**Problem statement**
Place every line of the records below into a Markdown table with two columns, Number and Text, giving each line its own numbered row and skipping blank lines. Leave the pictures out.

**Records for the exercise**
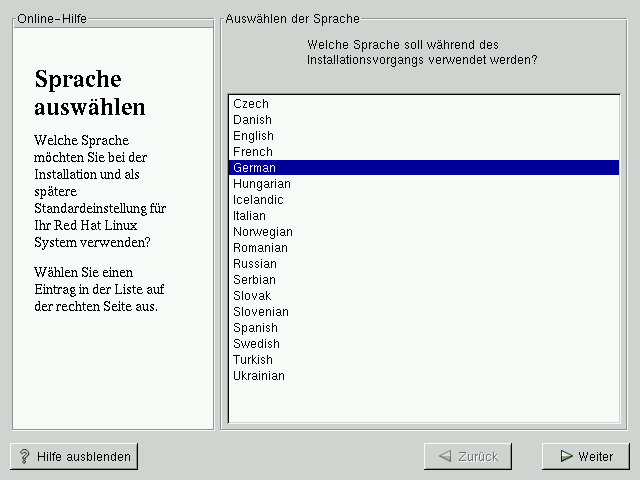Select Italian as the language
The width and height of the screenshot is (640, 480).
pos(250,216)
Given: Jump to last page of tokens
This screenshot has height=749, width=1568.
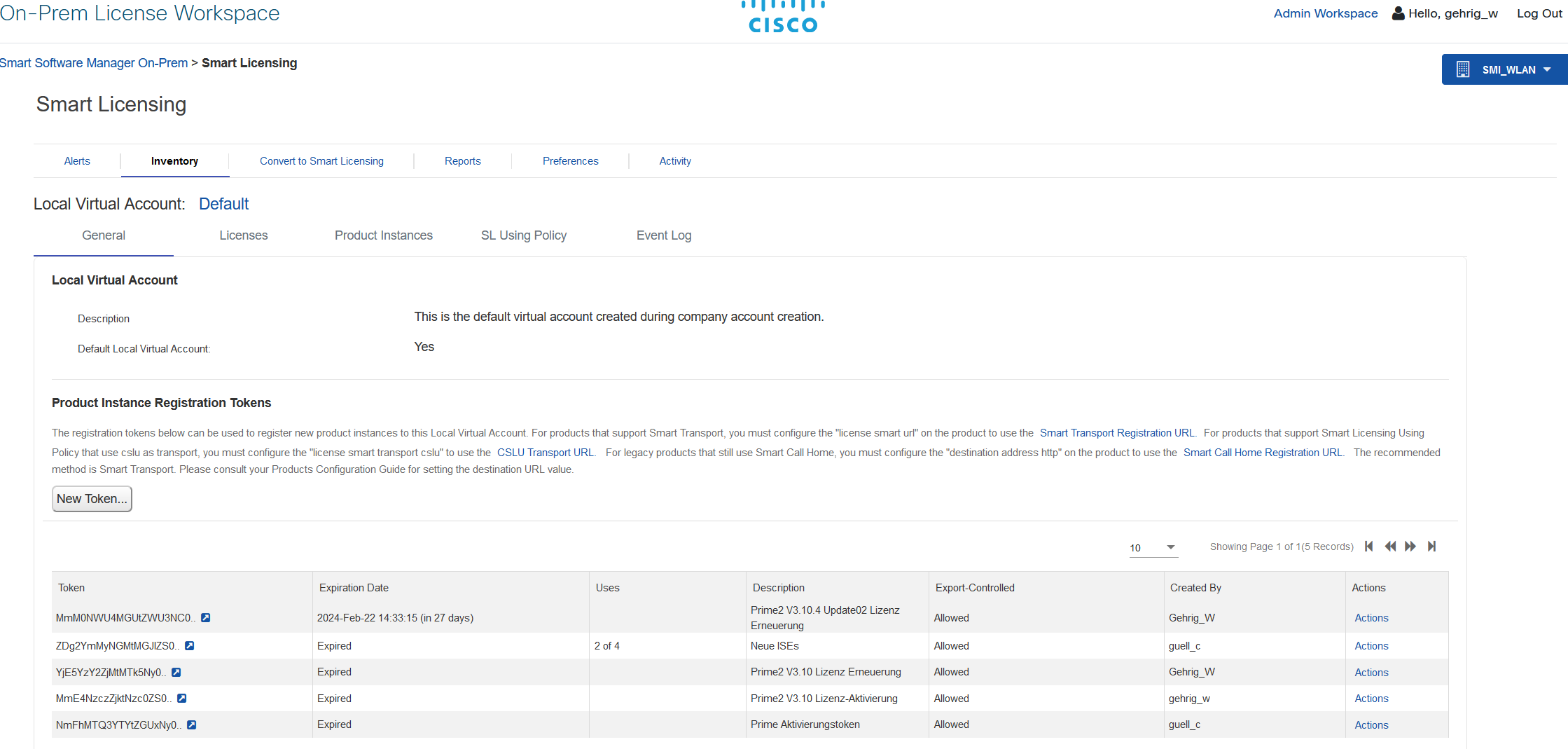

**Full answer**
| Number | Text |
|---|---|
| 1 | Select Italian as the language |
| 2 | The width and height of the screenshot is (640, 480). |
| 3 | pos(250,216) |
| 4 | Given: Jump to last page of tokens |
| 5 | This screenshot has height=749, width=1568. |